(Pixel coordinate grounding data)
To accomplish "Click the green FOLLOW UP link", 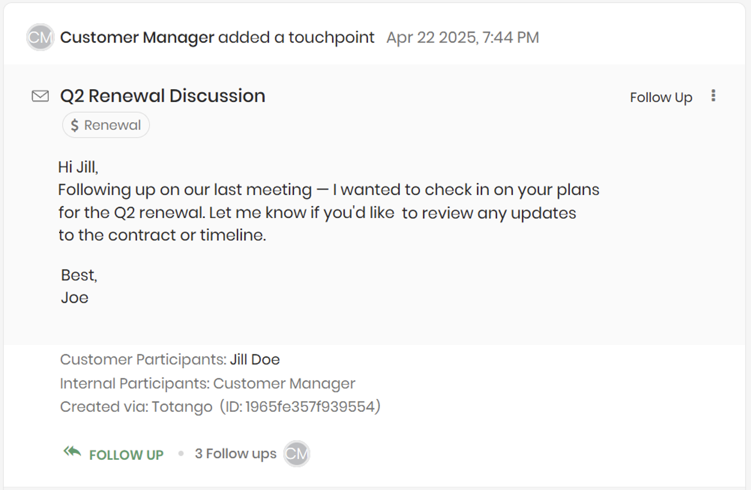I will (126, 454).
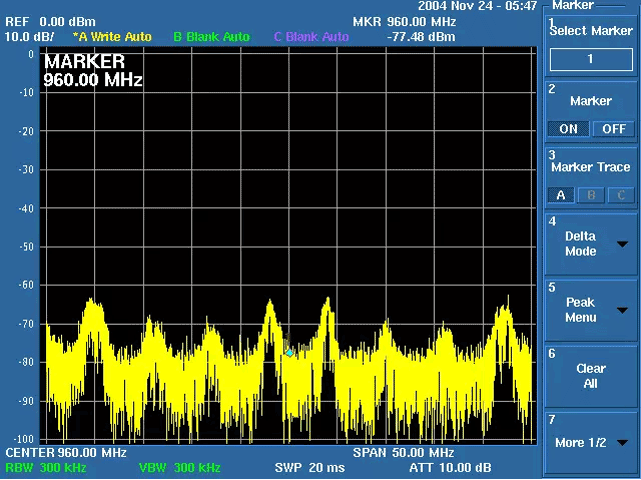The image size is (641, 480).
Task: Click the SWP 20 ms sweep time
Action: point(310,468)
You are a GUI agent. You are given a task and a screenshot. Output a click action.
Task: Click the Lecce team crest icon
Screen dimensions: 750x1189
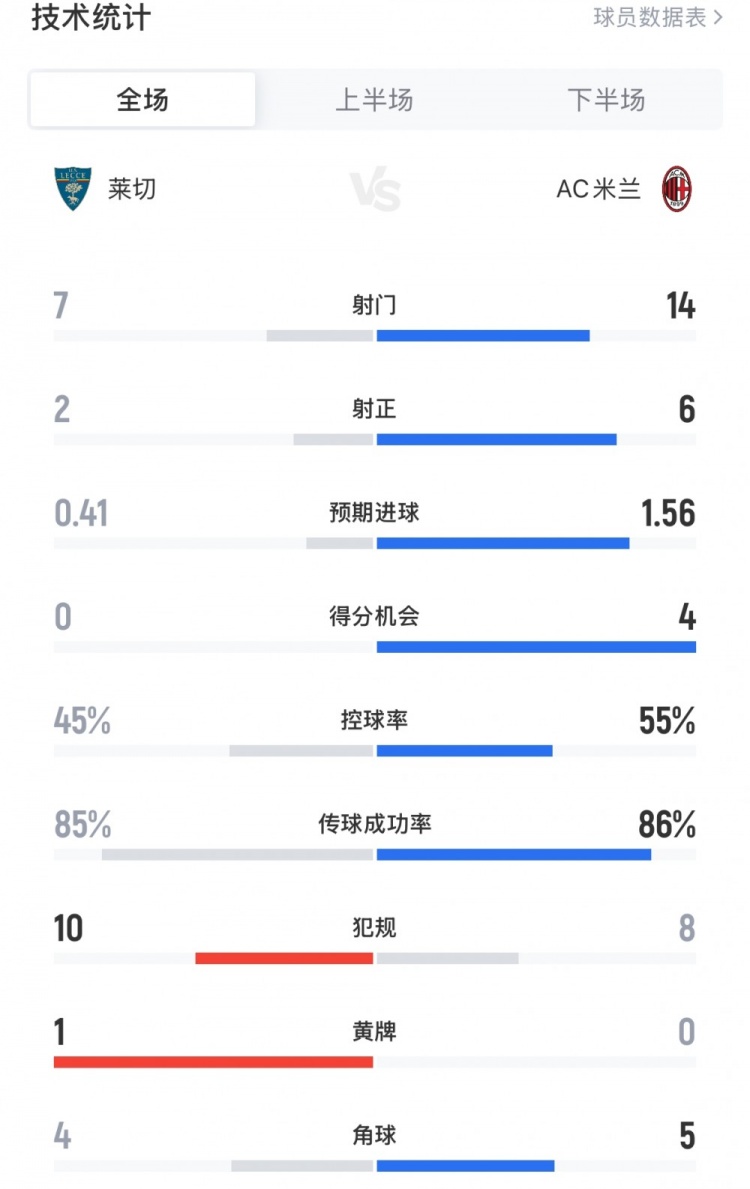[72, 188]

● **What is required**: Word for word, retype the lines from the one with "Task: Click the Lecce team crest icon" through the final line of the data, both included. No pictures belong in the copy.

● **Answer to the problem**:
Task: Click the Lecce team crest icon
Screen dimensions: 750x1189
[72, 188]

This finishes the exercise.